_Aim_
Set down verbatim every line of the records from the line containing "Where should I click to: Click the red" down to the end of the records. Omit the pictures from your answer.

_Records_

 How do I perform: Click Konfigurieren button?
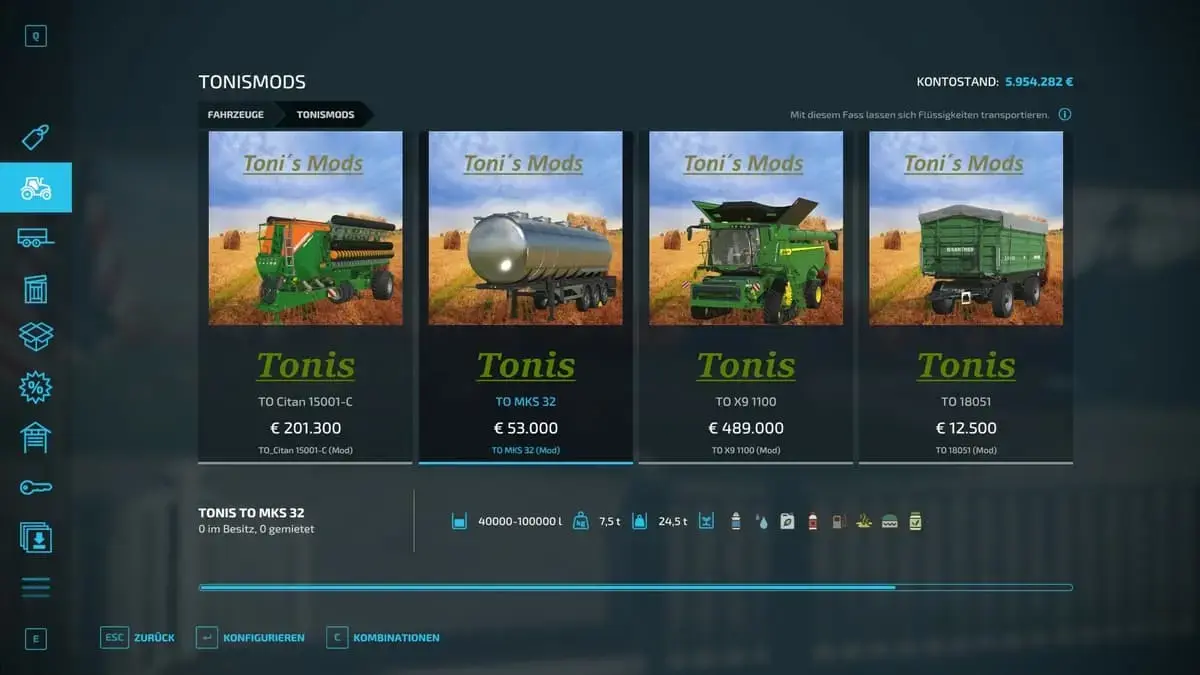pos(250,637)
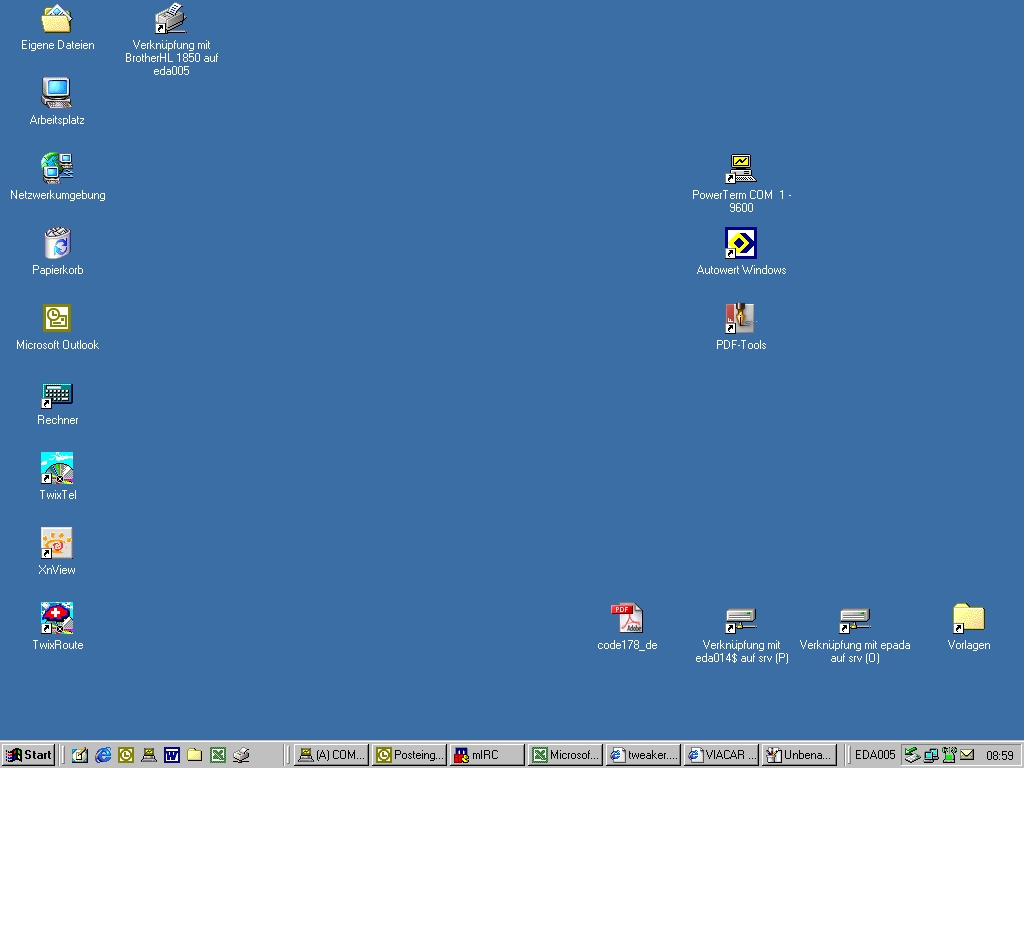Select the TwixRoute desktop icon
Image resolution: width=1024 pixels, height=930 pixels.
click(57, 619)
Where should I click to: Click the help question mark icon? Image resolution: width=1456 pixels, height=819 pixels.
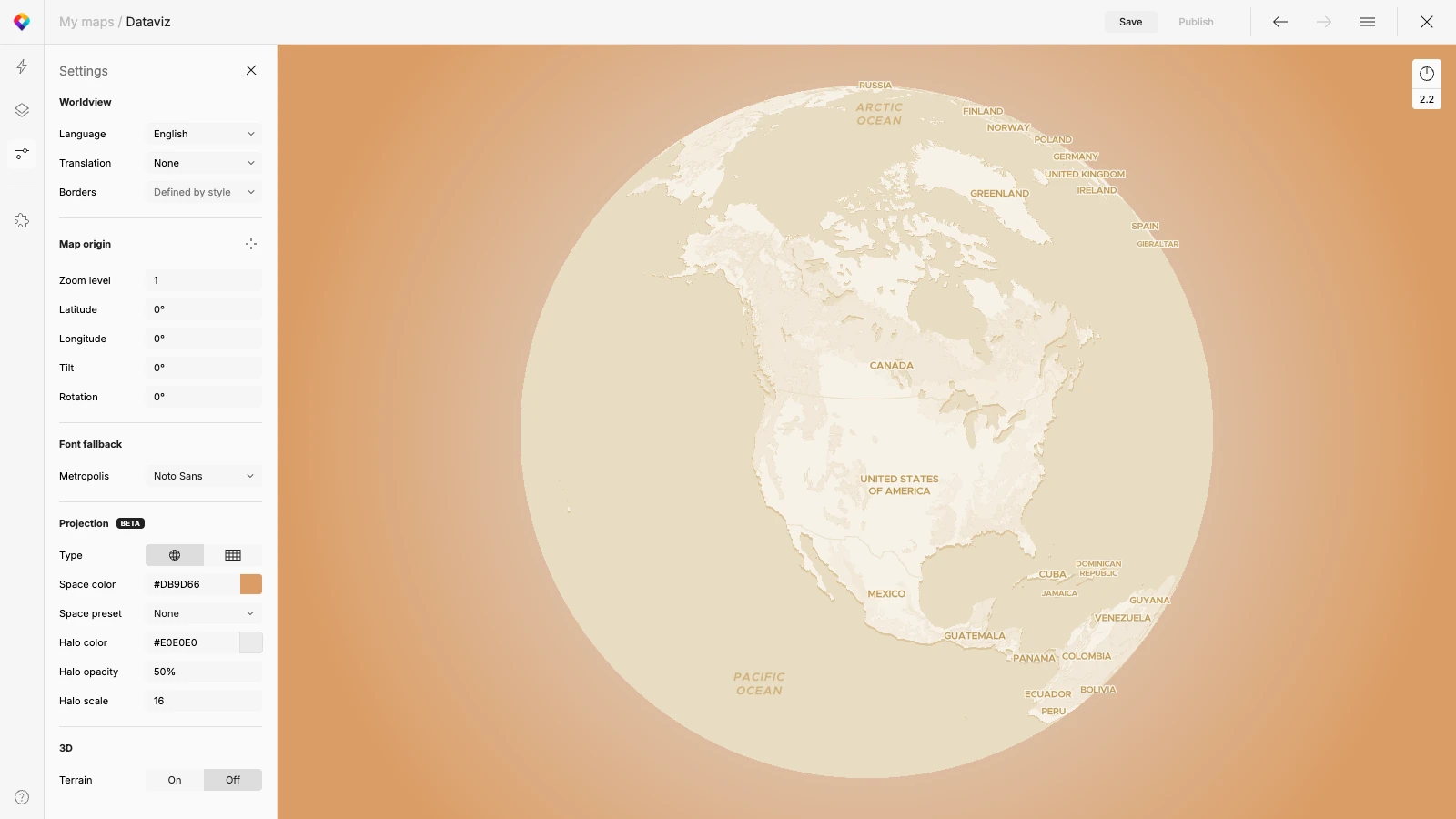coord(22,797)
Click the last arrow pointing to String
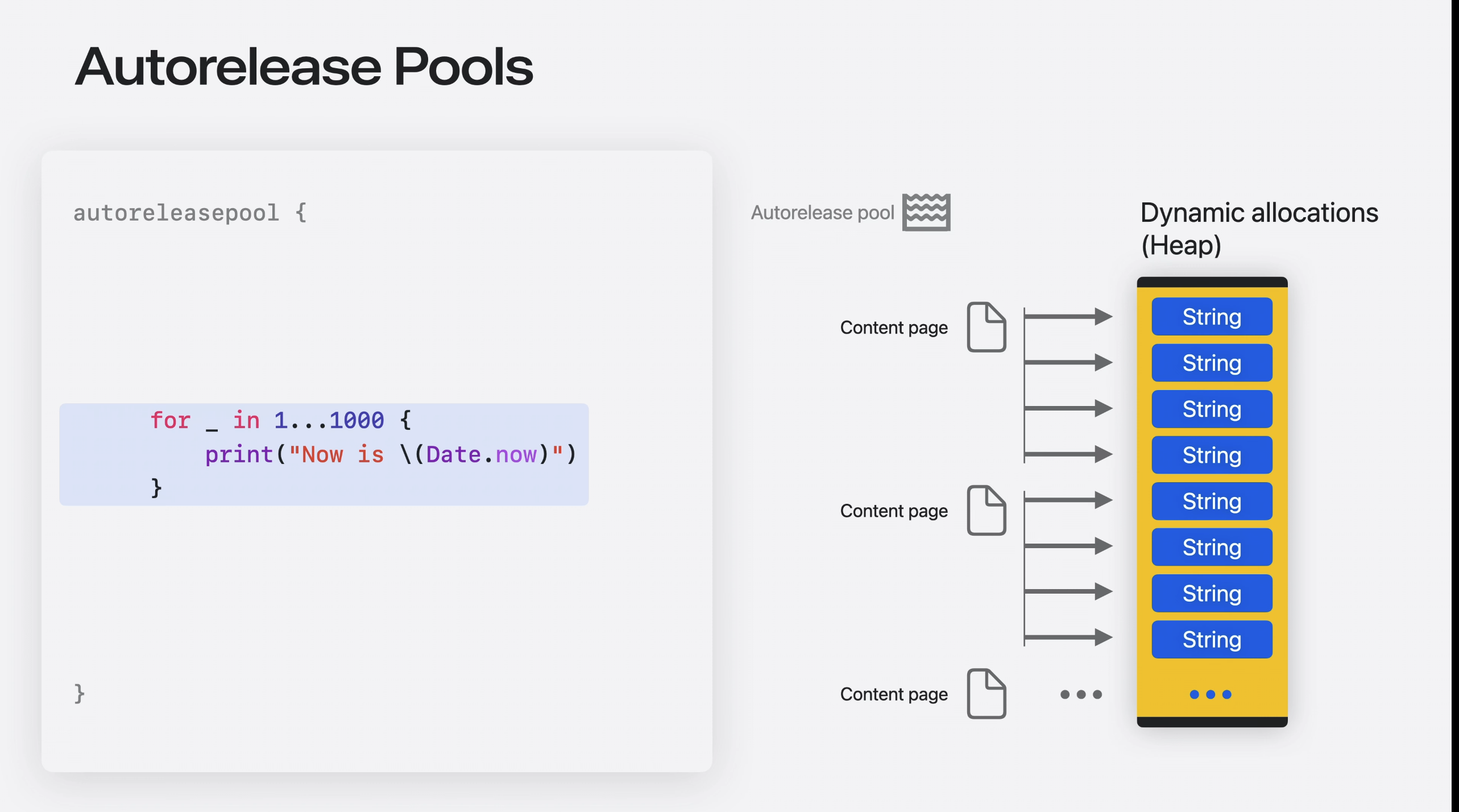 [1068, 637]
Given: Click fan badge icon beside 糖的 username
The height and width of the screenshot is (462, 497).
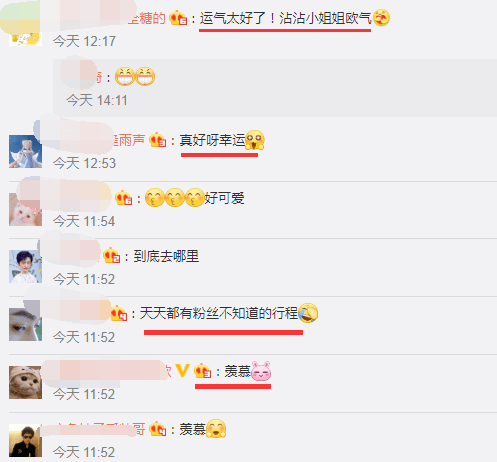Looking at the screenshot, I should tap(178, 18).
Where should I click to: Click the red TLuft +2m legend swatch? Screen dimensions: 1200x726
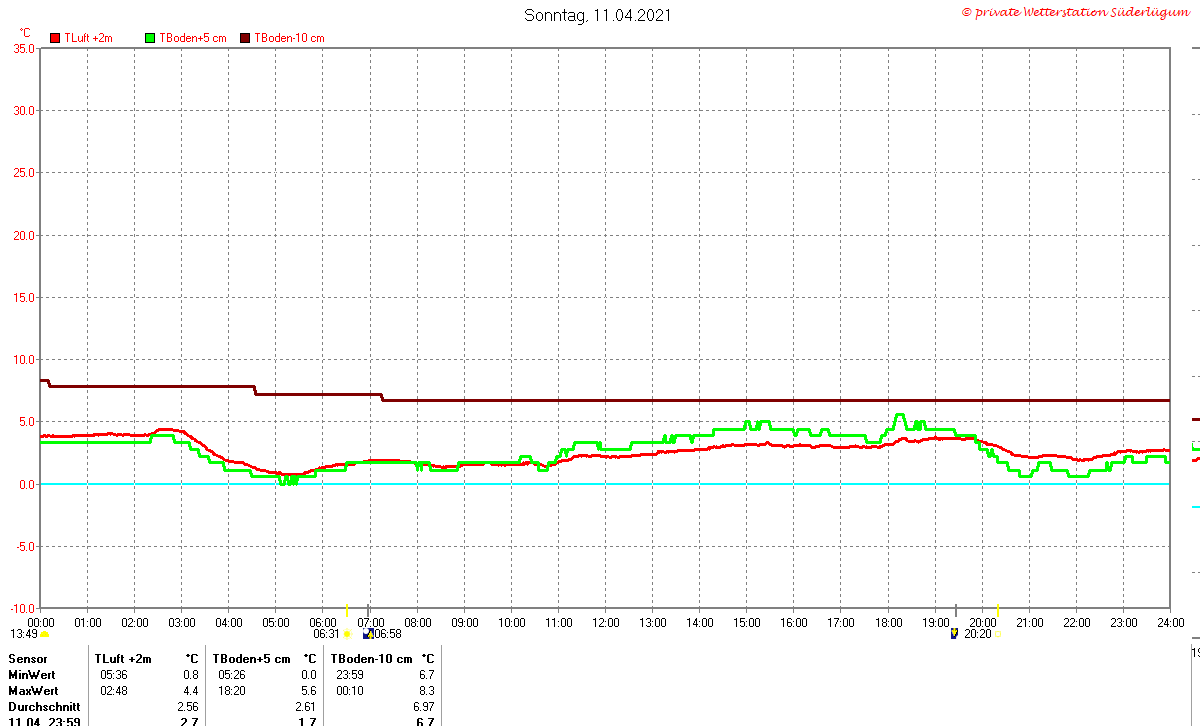[x=54, y=38]
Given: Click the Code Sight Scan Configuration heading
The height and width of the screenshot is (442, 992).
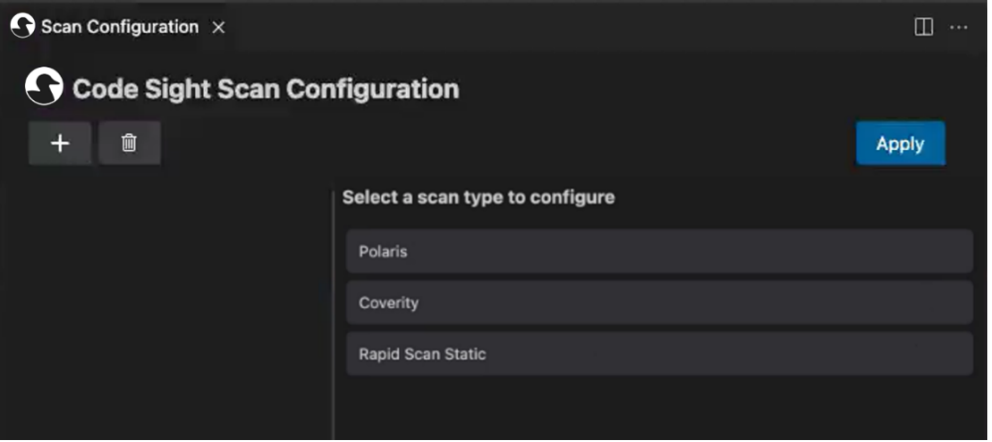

_Response to the exercise_
Where should I click to: Click the red TLuft +2m legend swatch? Screen dimensions: 1200x726
[x=54, y=38]
Given: Click the Code Sight Scan Configuration heading
The height and width of the screenshot is (442, 992).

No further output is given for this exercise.